In June we heaved a sigh of relief when Stormont relaxed the stay-at-home orders for shielders, allowing dad to go outside. Though thankful that the risk of exposure has reduced, he's accepting that he has to be ultra-careful because this aggressive foe hasn't gone away.
We've all been forced to see life through a different lens now.
This Sunday will be especially difficult for many families who have lost fathers and grandfathers to this cruel virus.
For other dads and grandads there will be sadness and despair as they grapple with the devastating economic impact of the outbreak with countless jobs and livelihoods wiped out.
Of course my own dad, an octogenarian, has lived through many tumultuous times - a world war, the threat of nuclear annihilation during the 1970s and 80s, 9/11 and its aftermath and Northern Ireland's Troubles which claimed thousands of lives.
And he's been hit by some devastating personal curveballs, the toughest losing mum to cancer in 1993. Mum's death, at just 52, also changed our family dynamic with dad practically moving in with me to create a happy three generation unit.
We've always been close, treasuring togetherness, and through the bad times dad's stoicism and resilience have been instructive.
For me, if there is a chink of light during this disquieting present it is that the manic pace of my everyday life has been slowed, giving me the headspace to reflect on what really matters.
Time to appreciate how incredibly fortunate I am that the story threaded through my life is one rooted in family with dad at its core.

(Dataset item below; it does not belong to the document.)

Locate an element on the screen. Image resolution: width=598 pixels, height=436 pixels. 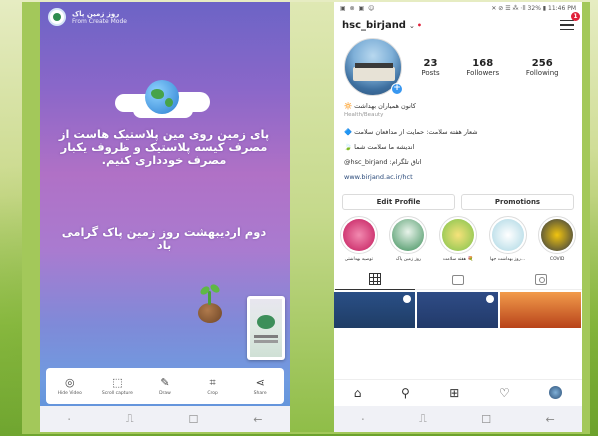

Schooled in good manners, he is a loving and giving soul whose gentle and supportive ways have always been a primary influence. He is also someone who inspires me though his ineffable generosity of spirit and unfailing ability to see the best in people and every situation. A man of quiet faith and standards of rectitude and probity, I'm so lucky that he is still keen of mind and sharp witted even in the midst of a pandemic.
With lockdown restrictions easing there's a sense that a corner is being turned. Still it's worth reflecting that the world is still upended making this the strangest of Father's Days.

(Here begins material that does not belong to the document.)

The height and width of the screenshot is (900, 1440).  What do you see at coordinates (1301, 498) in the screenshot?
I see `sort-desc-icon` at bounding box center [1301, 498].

For my dad there will be the usual cards, presents and cake but no affectionate embrace.
As a self-confessed hugger this goes against my instinct and I long to throw my arms around him especially in these scary times.
I'd also be lying if I said that when the reality of his age cuts in it doesn't upset me that precious time spent together in the truest sense is slipping away.
But, as my dad always advises, cede nothing to despair because in life there is no certainty and we have to navigate around change, making the best of right now.
With scientists across the world working round the clock we're both keeping our fingers crossed that coronavirus will soon be vanquished definitively.
Then when the ordinary rhythms of pre-pandemic life and the freedoms we used to take for granted come back we'll revel in the small joys of sitting side by side and a full on hug.